» TEXT BLOCK:
•••••

Why is it so hard to just accept this and be transparent about motives ? It's fair to say 'we were not aligned with Sam, we tried an ouster, didn't pan out so the best thing for us to do is to leave and let Sam pursue his path", which the entirely company has vouched for.
Instead, you get to see grey area after grey area.
Because, for some weird reason, our culture has collectively decided that, even if most of us are capable of reading between the lines to understand what's really being said or is happening, it's often wrong and bad to be honest and transparent, and we should put the most positive spin possible on it. It's everywhere, especially in professional and political environments.
For a counter example of what open and transparent communincation from a C-level tech person could look like, have a read of what the SpaCy founder blogged about a few months ago:
Stakes are orders of magnitude lower in spaCy case compared to OpenAI (for announcer and for people around them). It's easier to just be yourself when you're back on square one.

•••••

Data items
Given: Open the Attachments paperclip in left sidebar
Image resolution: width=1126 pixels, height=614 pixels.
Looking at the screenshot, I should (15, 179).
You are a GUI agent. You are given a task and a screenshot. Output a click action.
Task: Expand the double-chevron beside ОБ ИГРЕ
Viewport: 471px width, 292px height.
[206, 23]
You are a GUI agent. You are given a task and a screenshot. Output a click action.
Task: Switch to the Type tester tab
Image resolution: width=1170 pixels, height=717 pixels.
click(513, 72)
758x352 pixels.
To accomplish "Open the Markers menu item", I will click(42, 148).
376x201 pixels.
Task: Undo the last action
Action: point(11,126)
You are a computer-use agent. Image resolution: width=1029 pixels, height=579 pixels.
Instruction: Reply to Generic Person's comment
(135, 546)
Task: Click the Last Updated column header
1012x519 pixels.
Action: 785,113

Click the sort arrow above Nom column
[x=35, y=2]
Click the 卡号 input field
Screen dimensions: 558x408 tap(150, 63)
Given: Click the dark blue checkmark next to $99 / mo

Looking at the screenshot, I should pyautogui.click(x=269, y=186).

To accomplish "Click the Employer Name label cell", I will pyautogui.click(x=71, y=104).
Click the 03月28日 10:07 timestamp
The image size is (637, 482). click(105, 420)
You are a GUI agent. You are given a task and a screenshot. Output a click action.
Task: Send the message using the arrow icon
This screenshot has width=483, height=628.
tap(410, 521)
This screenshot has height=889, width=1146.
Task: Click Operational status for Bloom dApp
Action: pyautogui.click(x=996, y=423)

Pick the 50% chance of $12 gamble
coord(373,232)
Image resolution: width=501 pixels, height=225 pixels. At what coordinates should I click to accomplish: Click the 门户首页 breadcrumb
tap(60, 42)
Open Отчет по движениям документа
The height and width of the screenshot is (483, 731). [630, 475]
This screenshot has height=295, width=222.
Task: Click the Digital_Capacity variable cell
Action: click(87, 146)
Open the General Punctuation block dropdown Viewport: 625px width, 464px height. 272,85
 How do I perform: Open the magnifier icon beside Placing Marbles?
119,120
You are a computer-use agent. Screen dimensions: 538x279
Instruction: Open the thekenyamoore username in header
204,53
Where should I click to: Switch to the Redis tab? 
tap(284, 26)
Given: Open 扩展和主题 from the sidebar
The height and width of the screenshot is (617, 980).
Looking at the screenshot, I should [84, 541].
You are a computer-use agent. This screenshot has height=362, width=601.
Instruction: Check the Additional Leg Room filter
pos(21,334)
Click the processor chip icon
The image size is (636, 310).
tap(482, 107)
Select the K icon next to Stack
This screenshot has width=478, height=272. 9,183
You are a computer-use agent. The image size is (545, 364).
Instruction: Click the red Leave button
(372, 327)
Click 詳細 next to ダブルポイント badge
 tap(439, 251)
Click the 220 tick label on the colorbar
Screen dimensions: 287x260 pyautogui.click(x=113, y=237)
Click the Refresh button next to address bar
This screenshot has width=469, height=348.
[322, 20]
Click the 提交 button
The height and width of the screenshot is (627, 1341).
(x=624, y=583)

•••••

» WORK REQUEST 1: In the discussion about transparency, whose blog post is offered as a counter example of open communication from a C-level tech person?
» WORK REQUEST 2: Name every distinct proper name that appears in the discussion about transparency.
» WORK REQUEST 3: Please continue the discussion about transparency from its last sentence.
The listing has nothing to do with the discussion about transparency.

» OUTPUT 1: The SpaCy founder's.

» OUTPUT 2: Sam, OpenAI, SpaCy

» OUTPUT 3:
This is not a culture thing imo, being honest and transparent makes you vulnerable to exploits, which is often a bad thing for the ones being honest and transparent in a high competition area.
Being dishonest and cagey only serves to build public distrust in your organization, as has happened with OpenAI over the past couple of months. Just look at all of the comments throughout this thread for proof of that.
Edit: Shoot, look at the general level of distrust that the populous puts in politicians.
It is human nature to use plausible deniability to play politics and fool one’s self or others. You will get better results in negotiations if you allow the opposing party to maintain face (i.e. ego).
hypocrisy has to be the core of every corporate or political environment I have observed recently. I can count the occasions or situations where telling the simple truth is helpful. even the people who tell you to tell the truth are often the ones incapable of handling it.
From experience unless the person mention their next "adventure"(within like a couple of months) or gig it usually means a manager or c-suite person got axed and was given the option to gracefully exit.
By the barrage of exits following Mira's resignation, it does look like Sam fired her, the team got the wind of this and are now quitting in droves. This is the thing about lying and being polite. You can't hide the truth for long.
Mira's latest one liner tweet 'OpenAI is nothing without it's people" speaks volumes.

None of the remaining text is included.